# "Oily Pollution" and "MARPOL Trash" Placards?



## SEMIJim (Jun 9, 2007)

I just took the USCG On-Line Virtual Vessel Safety Check. Two things I answered "No" to were having an "Oily Pollution Placard" in the engine compartment (because I don't know if it's there or not) and having a "MARPOL Trash" placard, because I'm _certain_ I haven't seen that on board.

So, assuming I don't have the former, and knowing I certainly don't have the latter: Where can one obtain these? Is there somewhere on-line I can get the appropriate things to print out and laminate?

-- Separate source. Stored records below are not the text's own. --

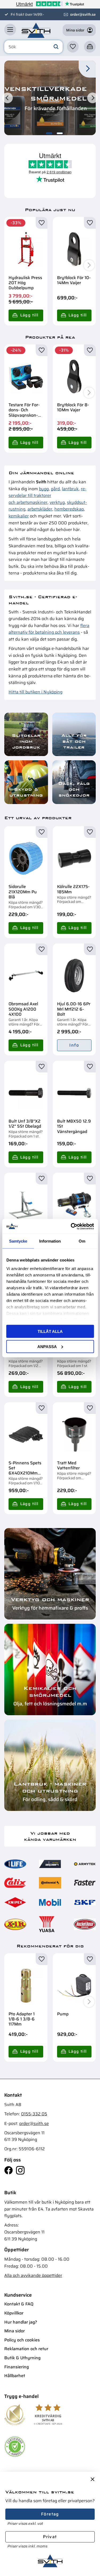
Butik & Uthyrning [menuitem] (22, 2357)
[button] (10, 29)
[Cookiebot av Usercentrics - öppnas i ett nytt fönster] (71, 1226)
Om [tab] (82, 1241)
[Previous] (7, 98)
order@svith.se (83, 14)
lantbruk (70, 488)
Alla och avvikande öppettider (33, 2275)
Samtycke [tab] (18, 1241)
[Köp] (26, 315)
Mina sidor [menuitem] (14, 2331)
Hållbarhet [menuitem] (14, 2375)
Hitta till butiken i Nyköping (35, 692)
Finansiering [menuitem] (16, 2367)
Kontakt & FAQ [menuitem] (18, 2304)
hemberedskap (69, 509)
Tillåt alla (50, 1331)
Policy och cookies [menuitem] (22, 2340)
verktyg (57, 502)
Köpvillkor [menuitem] (13, 2313)
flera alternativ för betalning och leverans (49, 629)
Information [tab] (50, 1241)
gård (55, 488)
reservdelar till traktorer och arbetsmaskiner (47, 495)
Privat (50, 2536)
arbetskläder (39, 509)
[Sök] (56, 47)
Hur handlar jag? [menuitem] (20, 2322)
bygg (44, 488)
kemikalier (19, 516)
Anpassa (47, 1346)
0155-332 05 (34, 2114)
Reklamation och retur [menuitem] (26, 2348)
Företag (50, 2514)
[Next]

I searched, but all I'm coming up with are references to having to have them.

Thanks,
Jim


----------



## capttb (Dec 13, 2003)

I've gotten them free from Coast Guard Aux. during safety inspections. Chandleries like Worst Marine will have them in everything from plastic to brass if you want something fancy. I put them inside the engine cover and inside the cabinet door under the sink so they don't show anyway.


----------



## Boasun (Feb 10, 2007)

You could stick the Marpol trash in the head for people to read as they sit there. Think of it as educating your guests.
But you really want in the area of your trash bin.


----------



## SEMIJim (Jun 9, 2007)

Thanks, capttb. Looks like another visit to West Marine is in order . (Good thing the area near my boat is littered with 'em, isn't it?)

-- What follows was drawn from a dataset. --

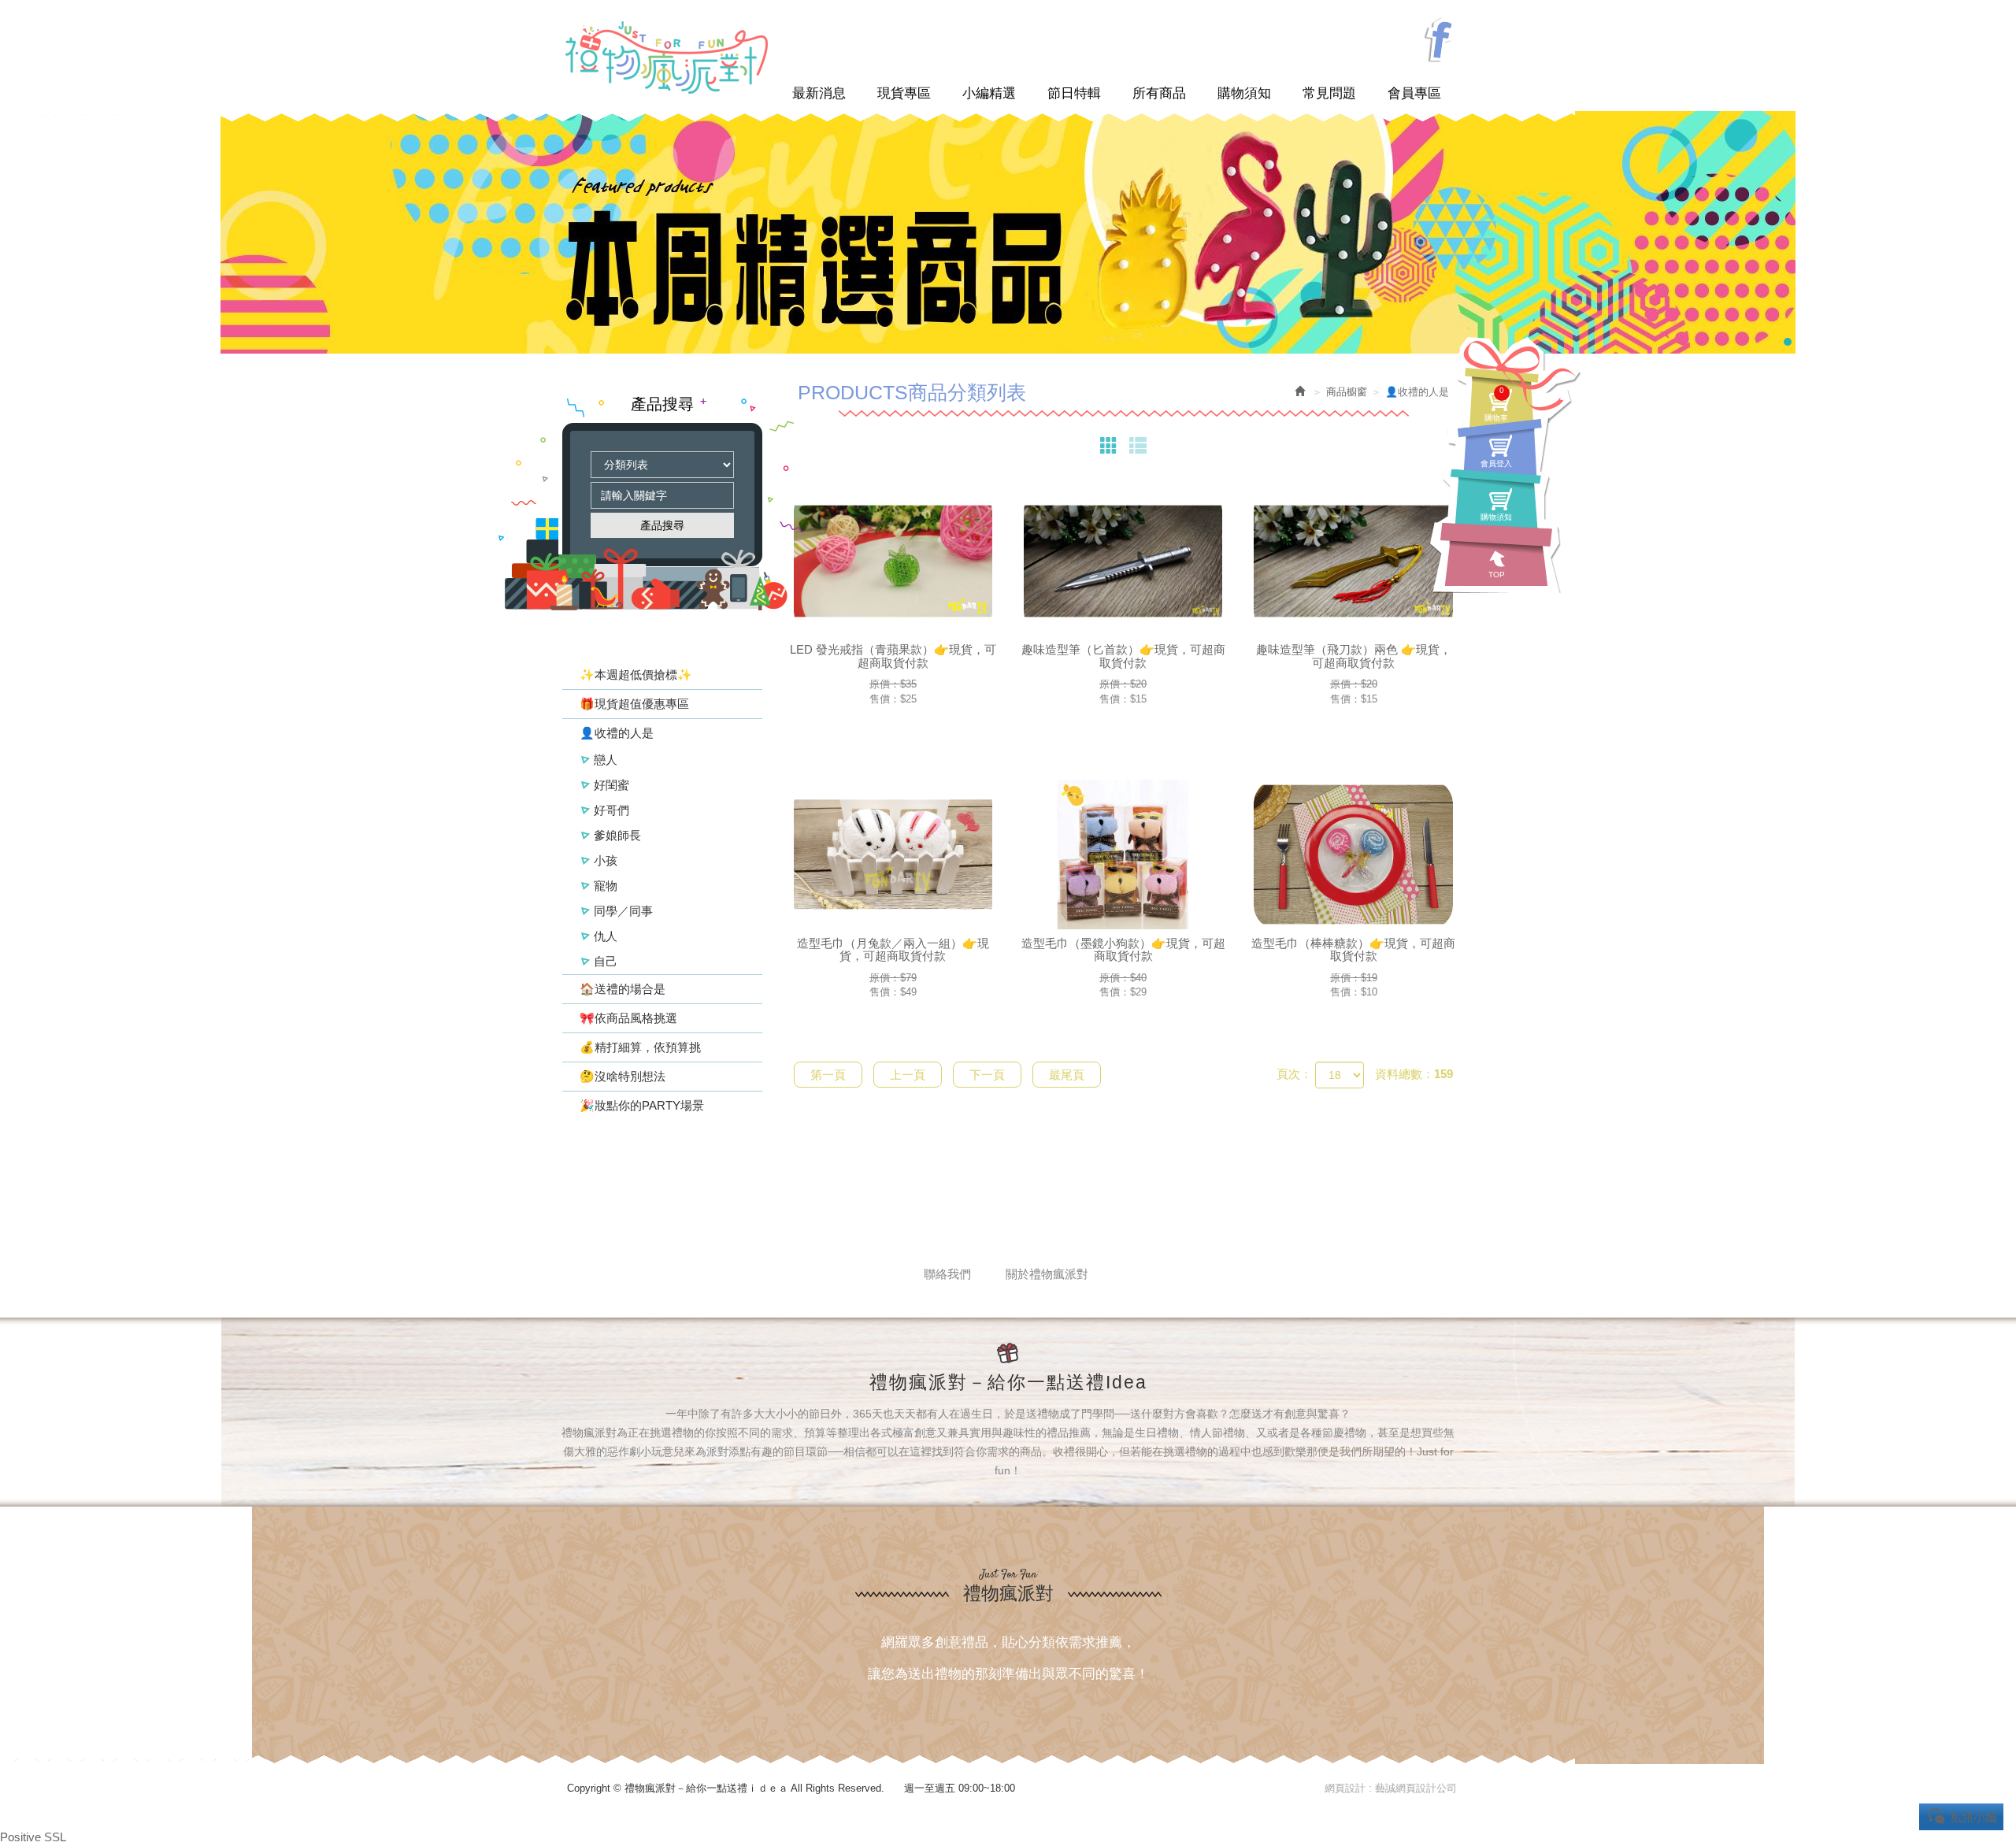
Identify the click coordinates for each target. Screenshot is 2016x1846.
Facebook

Btw: I would note the regulations state the MARPOL Trash Placard must be "displayed in a prominent location," from everything _I've_ read. I plan to attach it somewhere readily visible in the galley area. I'll buy a nice-looking one .

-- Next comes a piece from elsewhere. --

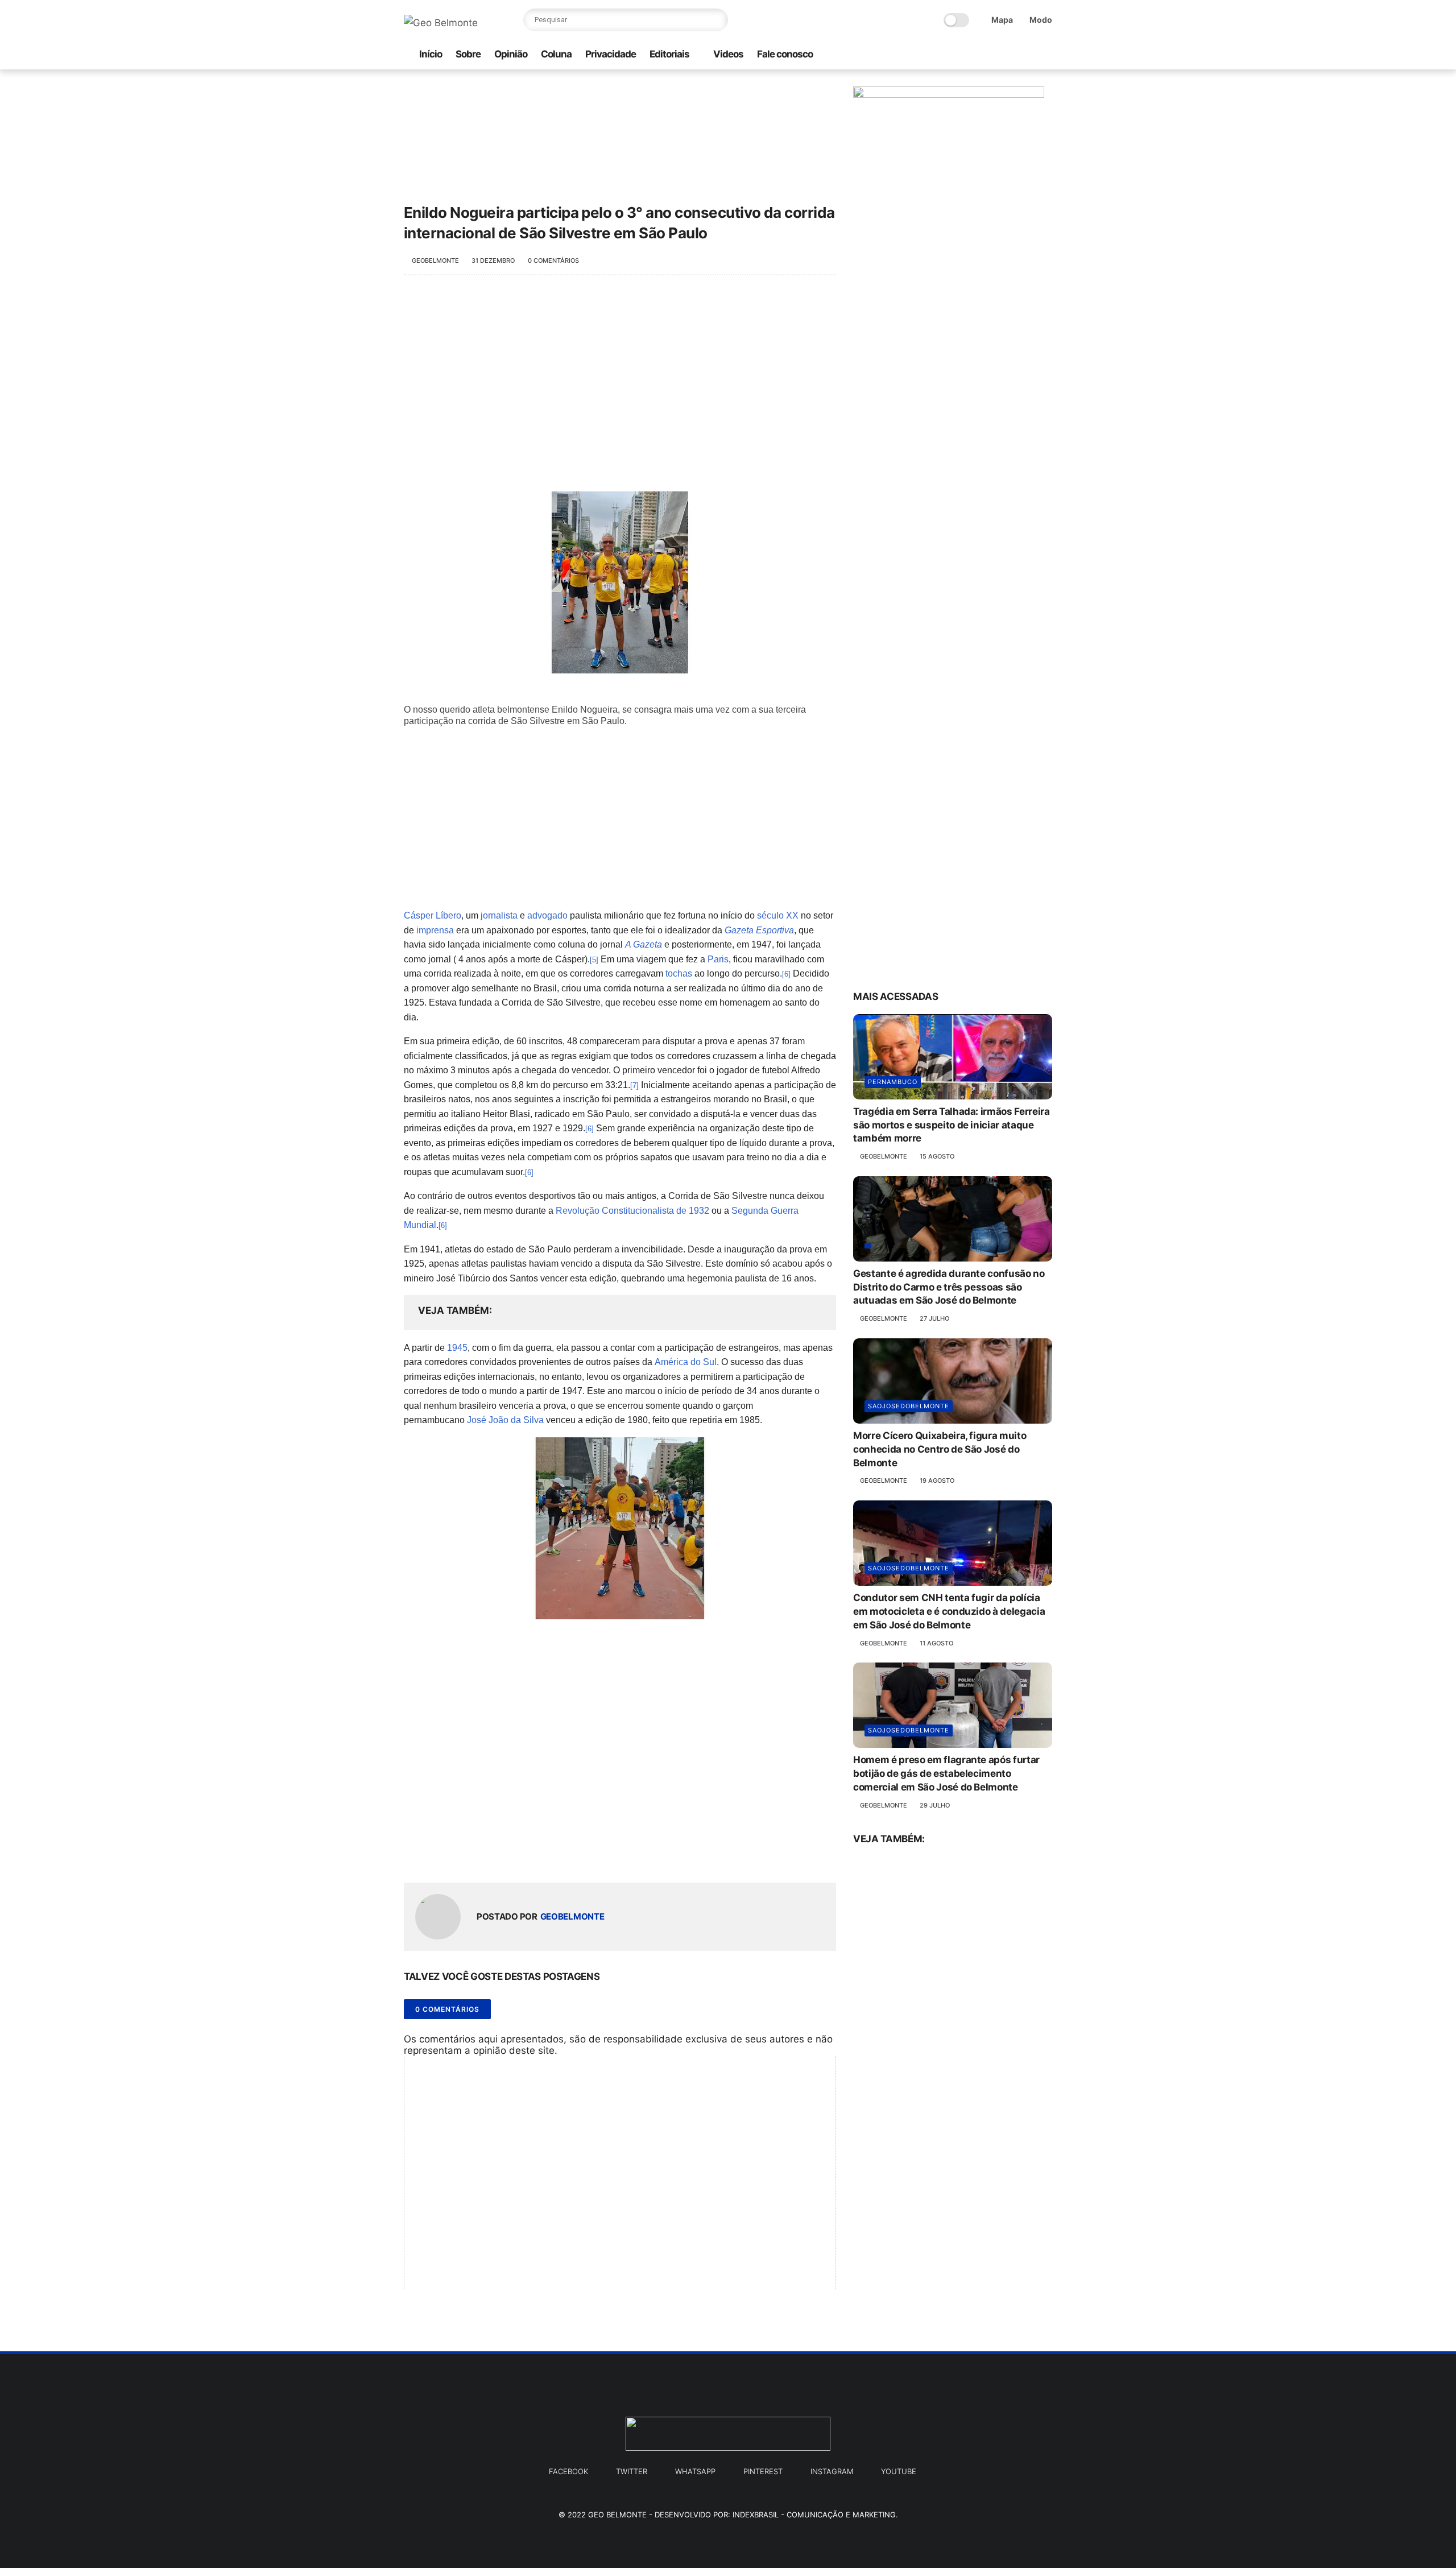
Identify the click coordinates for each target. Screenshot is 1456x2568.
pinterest (763, 2471)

There's a hatch into the engine area, starboard of the companionway steps. I imagine that's where I'll attach the "Oily Discharge" placard.

Jim


----------



## capttb (Dec 13, 2003)

I had a faded Marpol in the galley by the sink and it was an Aux. examiner who suggested the placement inside the door. He was also a sailor and may have been mistaken in favor of esthetic concerns.


----------



## sailingdog (Mar 19, 2006)

I made up my own in Quark XPress and had the local sign company output them onto sign material. I had a choice of different materials and colors, and went with anodized aluminum sheet for the sign and black lettering.


----------



## SEMIJim (Jun 9, 2007)

It turned out the engine space already had two of 'em in there . No MARPOL placard anywhere, tho. Just have to get together w/the Admiral to determine where to place that one. (Going to be a compromise between "prominent location" and completely hidden, I suspect.)

Jim


----------



## TrueBlue (Oct 11, 2004)

Our dockmate, who is a member of a local USCG Aux, gave us a MARPOL sticker during a courtesy inspection. His advice was to adhere it to the inside face of the undersink cabinet door - where we keep the trash bucket.


----------



## merlin2375 (Jul 12, 2007)

Found a pic of the trash one


----------



## sailingdog (Mar 19, 2006)

Merlin-

Be aware that the discharge sign doesn't meet the USCG specifications which have specific wording for the signage.


----------



## TrueBlue (Oct 11, 2004)

I believe the USCG plaque should have language such as this . . .










One of our engine room hatches has a cast aluminum sign with similar wording.


----------



## merlin2375 (Jul 12, 2007)

gotcha...sorry, thought that was sufficient...I edited to remove that pic!


----------



## Zanshin (Aug 27, 2006)

I just (temporarily) got ownership of a sailboat that was U.S. registered and have to admit that those two signs are prominently affixed around the navigation table with some sort of permanent glue that makes it quite difficult to remove without taking half the wooden paneling along.

Other registries require that boat adhere to the MARPOL regulations and people know that if drugs are illegal on land then they are illegal on water as well without having to put signage in prominent places on the boat reminding people of the regulations.

Particularly the U.S. flagged charter boats that I've see have so many signs aboard referencing federal statutes that one is challenged to find an area of wooden bulkhead without said signs. I wonder if boats in California need that additional sign regarding exhaust gases and their health risk potential?

The U.K. requires that a copy of the MARPOL regs must be aboard (somewhere) and the only posted sign that must be visible is the official registration number, and that can be a small 3-4 inches long.


----------



## Fiasco1 (Dec 4, 2010)

Now does a Canadian registred boat need these placards in US waters ?


----------



## Zanshin (Aug 27, 2006)

A Canadian-flagged vessel needs to adhere to Canadian placarding rules and regulations regardless of which waters it is sailing in.


----------



## capttb (Dec 13, 2003)

*Technically,*



> I wonder if boats in California need that additional sign regarding exhaust gases and their health risk potential?


I think maybe you are supposed to have them, but only one person I know actually did it, and he thought it was cute to put on his 2hp. dinghy. It's actually 2 stickers, one for the helmsman and one for anyone who may be in a position to "teak surf" by hanging onto the swimstep.
I am unaware of anyone enforcing their application on boats in the ocean, at least on dinghies and sailboats.


----------



## BELLATRIX1965 (Jan 2, 2007)

Here's a link to the MARPOL/trash plaque for less than $5:

PLAQUE ILLEGAL DUMPING 4 5/8" X 9" .25" SELF-STK 142340

Not pretty, but it meets the USCG requirements.


----------